» **EXTRACTED ENTRIES**
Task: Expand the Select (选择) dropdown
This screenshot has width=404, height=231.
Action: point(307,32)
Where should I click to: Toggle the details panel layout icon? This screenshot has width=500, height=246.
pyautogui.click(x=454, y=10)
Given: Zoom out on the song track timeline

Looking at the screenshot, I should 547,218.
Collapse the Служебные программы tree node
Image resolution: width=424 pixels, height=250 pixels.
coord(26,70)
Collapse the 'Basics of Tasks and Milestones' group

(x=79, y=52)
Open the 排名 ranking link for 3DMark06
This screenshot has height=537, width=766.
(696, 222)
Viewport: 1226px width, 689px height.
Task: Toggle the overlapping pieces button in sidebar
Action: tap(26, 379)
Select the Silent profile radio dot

» **EXERCISE REQUIREMENTS**
Rewrite all the records above, changing every "This screenshot has" to "This image has" and leaving everything else unchanged.

» **FULL ANSWER**
Task: Expand the Select (选择) dropdown
This image has width=404, height=231.
Action: point(307,32)
Where should I click to: Toggle the details panel layout icon? This image has width=500, height=246.
pyautogui.click(x=454, y=10)
Given: Zoom out on the song track timeline

Looking at the screenshot, I should 547,218.
Collapse the Служебные программы tree node
Image resolution: width=424 pixels, height=250 pixels.
coord(26,70)
Collapse the 'Basics of Tasks and Milestones' group

(x=79, y=52)
Open the 排名 ranking link for 3DMark06
This image has height=537, width=766.
(696, 222)
Viewport: 1226px width, 689px height.
Task: Toggle the overlapping pieces button in sidebar
Action: tap(26, 379)
Select the Silent profile radio dot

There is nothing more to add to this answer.